Islamic Republic of Iran


Mini-Dublin Group Diplomats at the Iran-Afghanistan Border

5 June 2014 - Representatives from 13 countries of the Mini-Dublin Group (MDG), including 7 Ambassadors, visited the Eastern border with Afghanistan at Iran's Khorasan Razavi Province on Sunday, 01 June 2014. The visit was jointly organized by the United Nations Office on Drugs and Crime Country Office in Iran (UNODC Iran) and the Drug Control Headquarters (DCHQ). Representatives from the diplomatic community were able to see measures taken by the Iranian authorities to counter the massive flow of illicit drugs from Afghanistan, as well as appreciate UNODC's drug demand reduction activities in the city of Mashhad.

At the border town of Tayabad, the group was briefed by senior officials from DCHQ and the Border Police Command on the huge challenges posed by drug trafficking from Afghanistan, and the measures taken by the national authorities in response, including barbed wires fences, moats, canals, ditches, fibre optic and x-ray devices. The huge human losses sustained by Iran in its fight against drug trafficking was also pointed out. Zeinab, a sixteen-year-old girl who was 2 years old when her father, an Anti-Narcotics Police officer, was killed by drug traffickers at the border, spoke of the sorrow yet pride she felt that her father had sacrificed his life to save others.

Dataset entries:
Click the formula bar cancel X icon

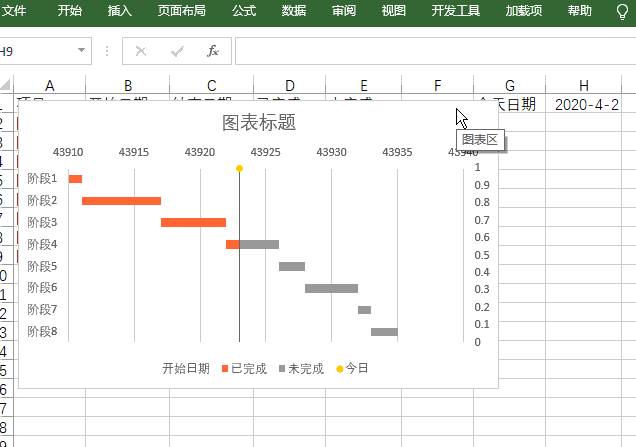pos(141,51)
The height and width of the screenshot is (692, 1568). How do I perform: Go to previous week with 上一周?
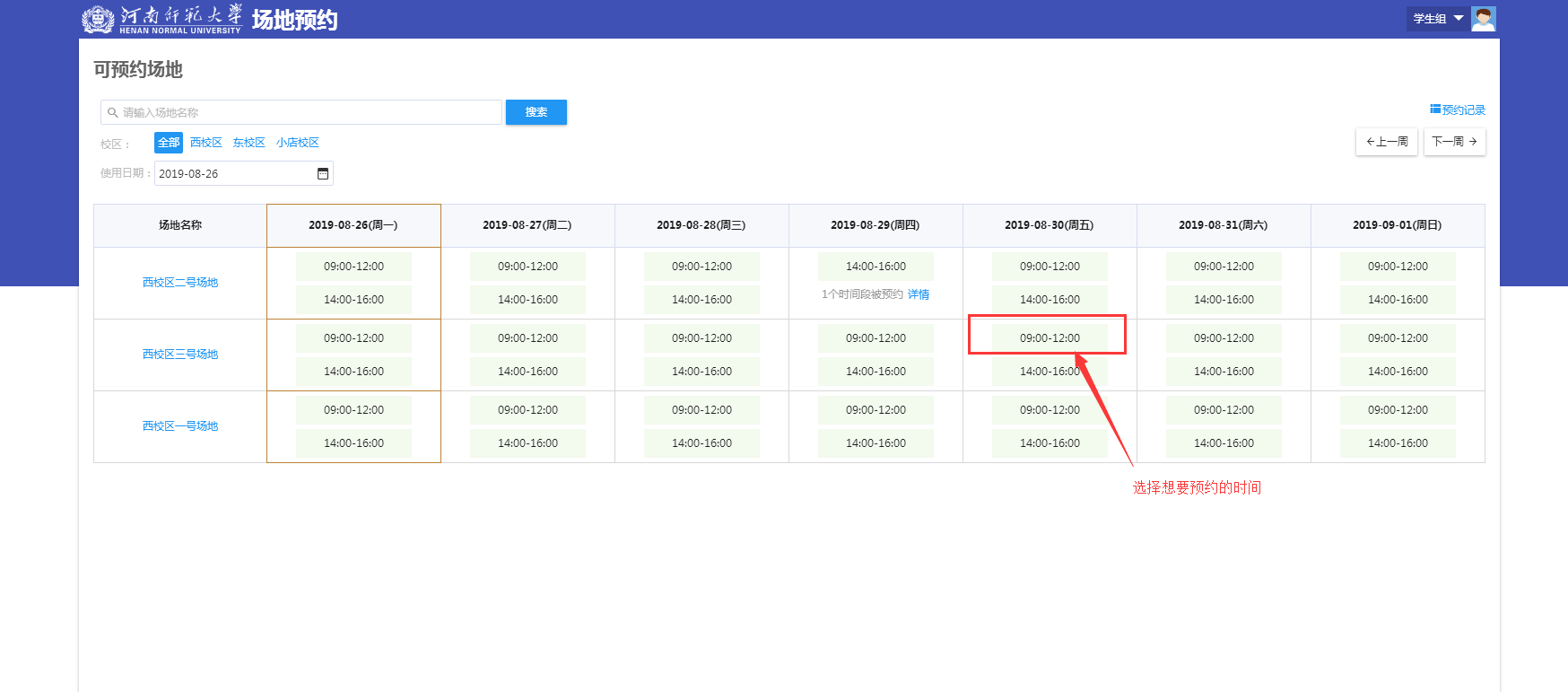[x=1387, y=142]
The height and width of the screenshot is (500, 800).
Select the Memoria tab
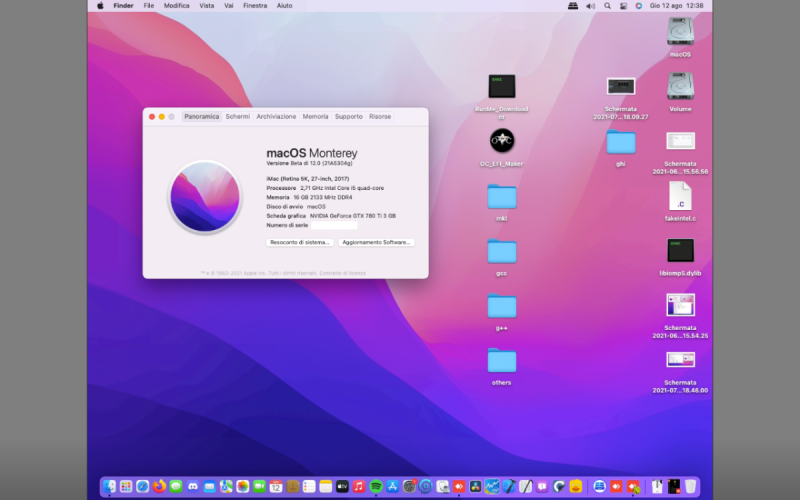(x=315, y=117)
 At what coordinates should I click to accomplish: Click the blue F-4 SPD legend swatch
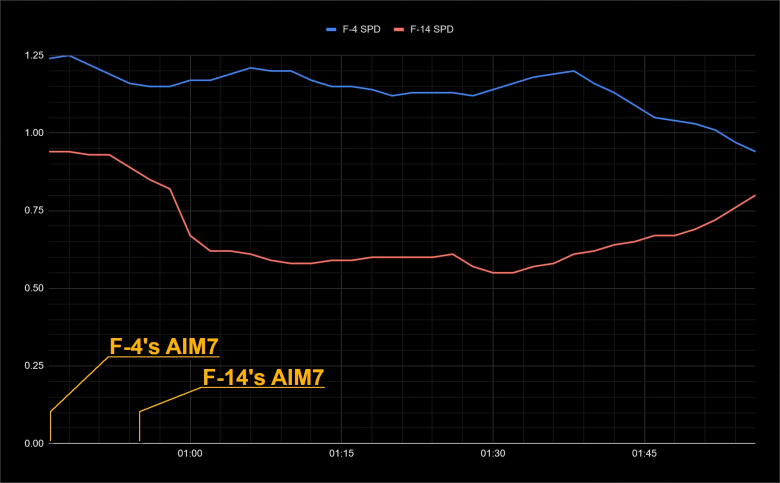[332, 29]
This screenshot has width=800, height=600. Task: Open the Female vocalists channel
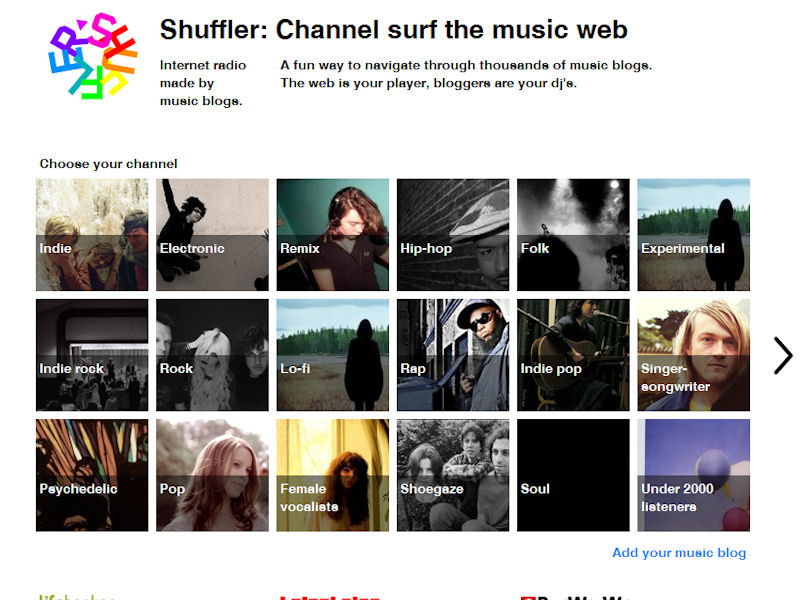332,475
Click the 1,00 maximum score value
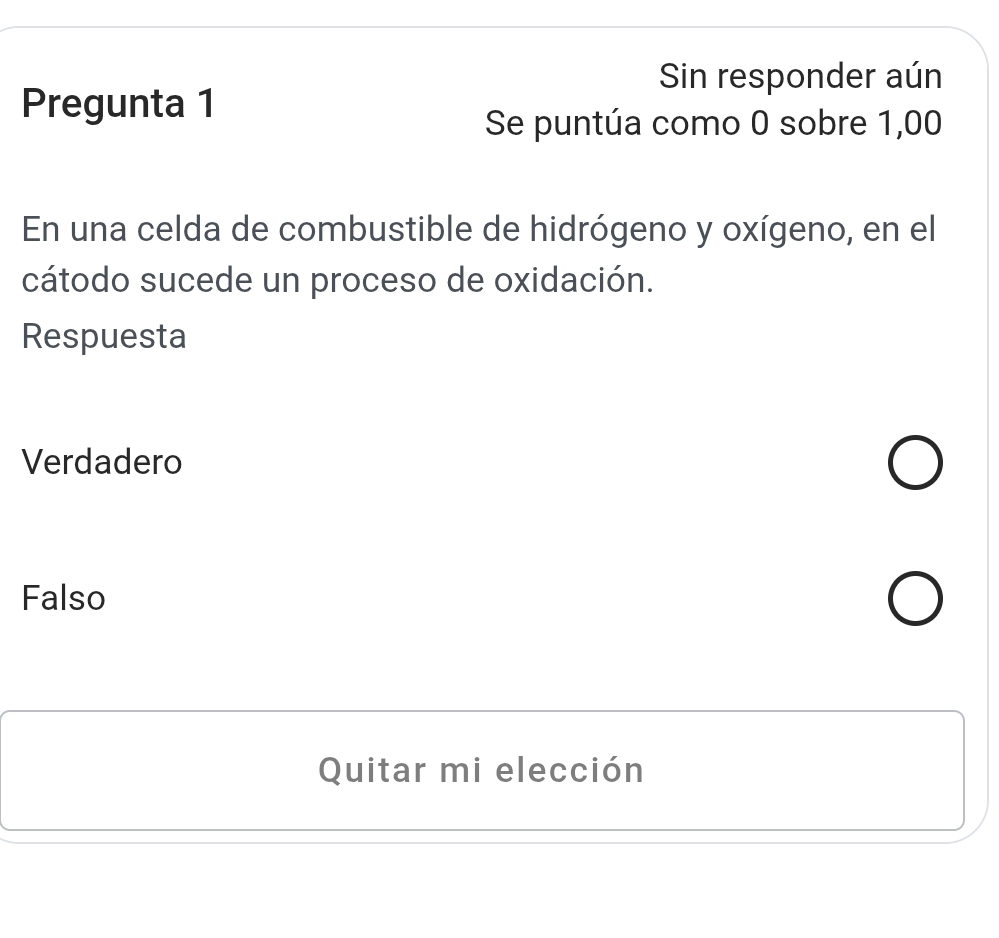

■ ASSIGNED TASK A:
In the report on the border visit, switch "Representatives" to "Delegates" and write out the passage between "Islamic Republic of" and "city of Mashhad.", inclusive.
■ ASSIGNED TASK B:
According to the report on the border visit, which two bodies jointly organized the visit?
■ ASSIGNED TASK C:
Carry on the report on the Mini-Dublin Group's visit to the Iran-Afghanistan border from the point where it stops.

■ WRITTEN ANSWER A:
Islamic Republic of Iran


Mini-Dublin Group Diplomats at the Iran-Afghanistan Border

5 June 2014 - Delegates from 13 countries of the Mini-Dublin Group (MDG), including 7 Ambassadors, visited the Eastern border with Afghanistan at Iran's Khorasan Razavi Province on Sunday, 01 June 2014. The visit was jointly organized by the United Nations Office on Drugs and Crime Country Office in Iran (UNODC Iran) and the Drug Control Headquarters (DCHQ). Delegates from the diplomatic community were able to see measures taken by the Iranian authorities to counter the massive flow of illicit drugs from Afghanistan, as well as appreciate UNODC's drug demand reduction activities in the city of Mashhad.

■ WRITTEN ANSWER B:
The United Nations Office on Drugs and Crime Country Office in Iran (UNODC Iran) and the Drug Control Headquarters (DCHQ).

■ WRITTEN ANSWER C:
The MDG delegation listening to Zeinab's story

The group visited Dogharoun Customs, the biggest entry and exit Customs check point with Afghanistan, where 500-700 containers are checked each day together with the entry and exit of thousands of Afghans. One sole X-Ray container scanning machine was in action, which was observed by the group. They also saw the work of the drug-detecting dogs donated by Japan and trained by UNODC. This was followed by a visit to the border, which included the zero border point with Afghanistan, the "Sefid Tappeh" police border post, and the "17 th Shahrivar" check-point.

At Dogharoun Customs: One of the Japan-donated, UNODC-trained drug-detecting dogs and an officer inspecting a vehicle with one of the Japan-donated, UNODC-procured fiberscopes

Opium production in Afghanistan increased from 3,700 tons in 2012 to 5,500 tons in 2013. Iran lies on one of the major transit drug trafficking routes to Europe and the Persian Gulf. Gen. Mohammad Kazem Taghavi, the local Border Police Commander, said his forces clashed with armed drug smugglers the day before the visit. Both General Ali Moayedi, Iran's Anti-Narcotics Police Chief, and General Taghavi stressed that "Iran needed more x-ray scanners, new modern equipment as well as international assistance to combat drugs effectively".

"Sefid Tappeh" Police Border Post

Back in Mashhad, the team visited the Hamraz Golestan Institute, where UNODC drug prevention life skills training activities for children vulnerable to drugs were being piloted. The MDG members were briefed on the NGO's work and the assistance provided by UNODC in training staff members from the Hamraz Golestan Social Work Association and other relevant NGOs to pilot life skills training packages in the province.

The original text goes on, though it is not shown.